While I applaud the General Assembly's effort to address and define antisemitism, I cannot agree with the outcome. The language that emerged in the final days of the session fails to incorporate the entire International Holocaust Remembrance Alliance ("IHRA") definition and its important contemporary examples. Additionally, the confusing language included in the bill could be read to exclude those examples....

However, I also refuse to leave a void as to Indiana's stance on antisemitism. That is why I am happy to share that I have also signed a proclamation reiterating that Indiana condemns all forms of antisemitism and ensures we join numerous states and countries by supporting the entire IHRA definition with its inextricable examples....

The Governor's lengthy Proclamation (full text) says in part:

Whereas, the Working Definition provides a clear, comprehensive and non-legally binding definition that can be used to determine contemporary manifestations of antisemitism....

### Material provided
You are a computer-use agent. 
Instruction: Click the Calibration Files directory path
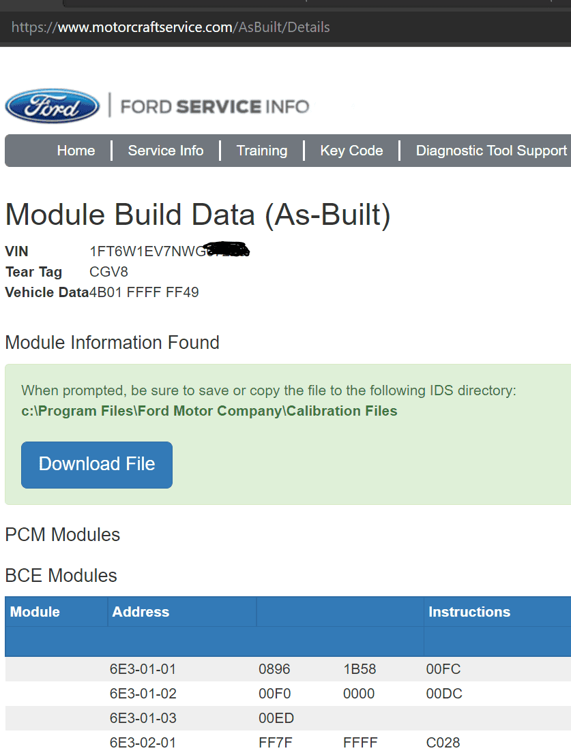(x=209, y=411)
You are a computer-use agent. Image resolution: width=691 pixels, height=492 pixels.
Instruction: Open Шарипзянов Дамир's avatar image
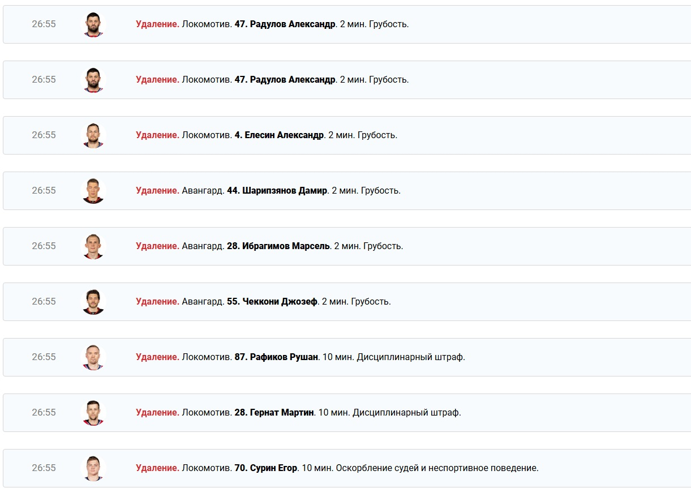[x=93, y=191]
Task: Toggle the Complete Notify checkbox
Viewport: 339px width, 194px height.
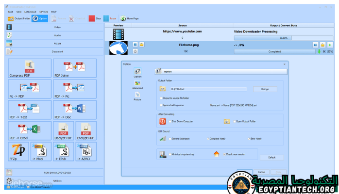Action: click(208, 139)
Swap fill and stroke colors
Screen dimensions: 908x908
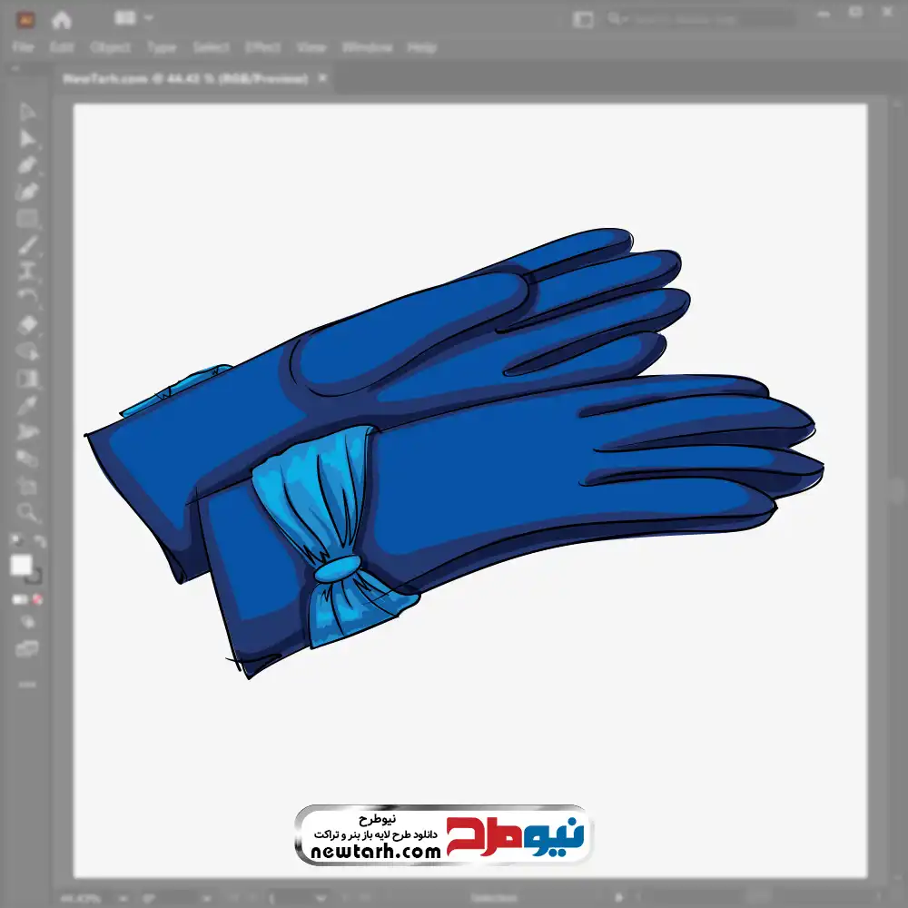coord(39,542)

### Prompt
From the passage about Indiana's stance on antisemitism, copy word for word the section that begins with the words containing "The Governor's lengthy" and ends with "manifestations of antisemitism....".

### Result below
The Governor's lengthy Proclamation (full text) says in part:

Whereas, the Working Definition provides a clear, comprehensive and non-legally binding definition that can be used to determine contemporary manifestations of antisemitism....